▽

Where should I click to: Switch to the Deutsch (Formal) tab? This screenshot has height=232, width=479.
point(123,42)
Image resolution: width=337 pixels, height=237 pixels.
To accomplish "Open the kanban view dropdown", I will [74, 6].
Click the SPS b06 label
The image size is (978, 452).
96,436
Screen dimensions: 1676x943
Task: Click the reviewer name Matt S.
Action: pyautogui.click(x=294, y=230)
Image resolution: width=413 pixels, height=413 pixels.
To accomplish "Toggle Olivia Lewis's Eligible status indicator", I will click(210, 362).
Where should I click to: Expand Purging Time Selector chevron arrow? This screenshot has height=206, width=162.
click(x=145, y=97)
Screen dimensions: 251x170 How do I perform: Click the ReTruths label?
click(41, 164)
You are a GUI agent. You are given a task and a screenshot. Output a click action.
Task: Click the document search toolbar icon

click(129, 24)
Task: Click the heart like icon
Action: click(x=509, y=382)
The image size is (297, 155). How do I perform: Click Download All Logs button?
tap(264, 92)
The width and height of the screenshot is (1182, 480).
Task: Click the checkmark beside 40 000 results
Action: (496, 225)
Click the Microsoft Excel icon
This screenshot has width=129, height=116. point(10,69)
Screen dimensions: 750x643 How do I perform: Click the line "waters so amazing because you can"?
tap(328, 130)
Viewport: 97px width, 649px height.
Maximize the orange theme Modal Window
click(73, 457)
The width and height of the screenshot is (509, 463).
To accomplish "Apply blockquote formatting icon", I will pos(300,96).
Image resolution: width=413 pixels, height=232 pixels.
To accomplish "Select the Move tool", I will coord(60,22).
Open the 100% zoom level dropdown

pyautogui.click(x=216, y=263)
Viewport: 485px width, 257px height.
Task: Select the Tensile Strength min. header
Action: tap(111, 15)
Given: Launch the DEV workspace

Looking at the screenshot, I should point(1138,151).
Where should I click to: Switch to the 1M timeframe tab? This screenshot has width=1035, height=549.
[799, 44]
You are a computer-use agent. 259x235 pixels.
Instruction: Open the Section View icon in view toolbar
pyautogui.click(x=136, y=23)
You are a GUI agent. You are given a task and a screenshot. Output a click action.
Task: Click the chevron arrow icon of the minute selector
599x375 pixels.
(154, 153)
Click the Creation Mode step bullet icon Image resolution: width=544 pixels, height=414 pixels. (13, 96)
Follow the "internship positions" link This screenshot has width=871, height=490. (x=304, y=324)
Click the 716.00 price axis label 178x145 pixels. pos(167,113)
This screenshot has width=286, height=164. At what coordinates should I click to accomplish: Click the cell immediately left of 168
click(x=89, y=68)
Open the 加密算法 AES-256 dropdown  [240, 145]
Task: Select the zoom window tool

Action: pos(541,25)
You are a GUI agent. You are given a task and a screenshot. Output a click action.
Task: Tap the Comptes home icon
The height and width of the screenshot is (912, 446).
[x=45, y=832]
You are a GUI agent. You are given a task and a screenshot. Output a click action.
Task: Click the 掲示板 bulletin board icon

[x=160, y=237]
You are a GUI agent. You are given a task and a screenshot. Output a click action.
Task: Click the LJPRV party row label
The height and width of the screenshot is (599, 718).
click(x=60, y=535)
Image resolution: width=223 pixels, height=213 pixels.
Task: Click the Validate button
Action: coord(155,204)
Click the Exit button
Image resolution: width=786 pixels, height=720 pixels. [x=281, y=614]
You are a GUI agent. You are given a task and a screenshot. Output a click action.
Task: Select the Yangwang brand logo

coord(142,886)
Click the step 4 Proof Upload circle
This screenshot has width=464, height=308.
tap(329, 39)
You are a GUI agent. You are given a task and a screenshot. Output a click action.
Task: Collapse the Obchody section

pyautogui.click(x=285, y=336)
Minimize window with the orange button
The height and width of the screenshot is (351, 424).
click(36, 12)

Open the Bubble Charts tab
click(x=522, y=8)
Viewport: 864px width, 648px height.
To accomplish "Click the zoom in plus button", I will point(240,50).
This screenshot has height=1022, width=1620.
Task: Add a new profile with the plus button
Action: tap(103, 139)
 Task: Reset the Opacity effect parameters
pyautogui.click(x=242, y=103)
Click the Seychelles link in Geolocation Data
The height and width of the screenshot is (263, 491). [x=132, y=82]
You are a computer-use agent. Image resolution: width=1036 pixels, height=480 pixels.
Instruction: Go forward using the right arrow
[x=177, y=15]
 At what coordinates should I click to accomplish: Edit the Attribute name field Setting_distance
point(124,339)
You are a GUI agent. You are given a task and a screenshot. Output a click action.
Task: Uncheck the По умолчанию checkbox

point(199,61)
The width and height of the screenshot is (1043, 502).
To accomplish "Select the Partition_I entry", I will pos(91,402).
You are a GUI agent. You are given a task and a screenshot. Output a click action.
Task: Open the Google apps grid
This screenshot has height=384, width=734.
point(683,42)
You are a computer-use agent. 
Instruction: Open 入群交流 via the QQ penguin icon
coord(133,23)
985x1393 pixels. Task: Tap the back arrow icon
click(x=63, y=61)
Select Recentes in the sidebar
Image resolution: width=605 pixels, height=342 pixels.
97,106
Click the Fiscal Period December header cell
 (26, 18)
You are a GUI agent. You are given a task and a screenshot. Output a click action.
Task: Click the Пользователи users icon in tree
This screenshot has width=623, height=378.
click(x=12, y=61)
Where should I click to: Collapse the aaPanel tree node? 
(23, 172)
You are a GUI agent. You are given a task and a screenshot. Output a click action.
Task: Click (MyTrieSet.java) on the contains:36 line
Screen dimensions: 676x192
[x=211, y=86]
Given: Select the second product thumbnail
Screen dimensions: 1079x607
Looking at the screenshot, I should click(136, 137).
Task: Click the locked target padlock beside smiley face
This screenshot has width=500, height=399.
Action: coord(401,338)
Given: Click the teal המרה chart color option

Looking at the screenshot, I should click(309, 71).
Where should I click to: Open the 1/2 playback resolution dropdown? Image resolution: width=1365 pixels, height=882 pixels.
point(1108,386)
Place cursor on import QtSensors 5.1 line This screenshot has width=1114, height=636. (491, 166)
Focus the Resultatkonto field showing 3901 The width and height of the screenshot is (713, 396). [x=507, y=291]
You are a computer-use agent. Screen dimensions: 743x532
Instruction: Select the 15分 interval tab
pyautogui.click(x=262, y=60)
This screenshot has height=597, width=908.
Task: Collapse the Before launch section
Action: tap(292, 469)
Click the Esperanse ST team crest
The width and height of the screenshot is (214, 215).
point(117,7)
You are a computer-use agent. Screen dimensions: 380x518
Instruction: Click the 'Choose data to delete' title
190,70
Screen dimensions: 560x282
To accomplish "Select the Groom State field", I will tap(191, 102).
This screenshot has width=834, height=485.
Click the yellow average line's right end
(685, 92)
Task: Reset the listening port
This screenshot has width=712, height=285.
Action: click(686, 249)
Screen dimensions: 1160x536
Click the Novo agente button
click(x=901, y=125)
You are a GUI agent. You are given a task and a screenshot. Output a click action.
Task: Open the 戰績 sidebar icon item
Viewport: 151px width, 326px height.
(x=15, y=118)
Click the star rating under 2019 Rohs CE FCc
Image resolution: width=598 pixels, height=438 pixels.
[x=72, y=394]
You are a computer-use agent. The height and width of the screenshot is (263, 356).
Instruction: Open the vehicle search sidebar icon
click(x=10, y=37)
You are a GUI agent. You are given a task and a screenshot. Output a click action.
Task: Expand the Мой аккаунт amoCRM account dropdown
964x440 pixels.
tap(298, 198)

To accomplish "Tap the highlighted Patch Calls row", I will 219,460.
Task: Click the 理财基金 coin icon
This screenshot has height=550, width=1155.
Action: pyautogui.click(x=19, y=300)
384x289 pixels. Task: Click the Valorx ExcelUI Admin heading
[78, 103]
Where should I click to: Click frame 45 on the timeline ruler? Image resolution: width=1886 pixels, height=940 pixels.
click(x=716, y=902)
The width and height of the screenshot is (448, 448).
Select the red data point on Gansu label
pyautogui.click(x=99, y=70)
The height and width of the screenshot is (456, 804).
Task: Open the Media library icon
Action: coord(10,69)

△

# Prompt
Only the number is wanted: how many lines in the data include the word "computer"?

# Output of the task
6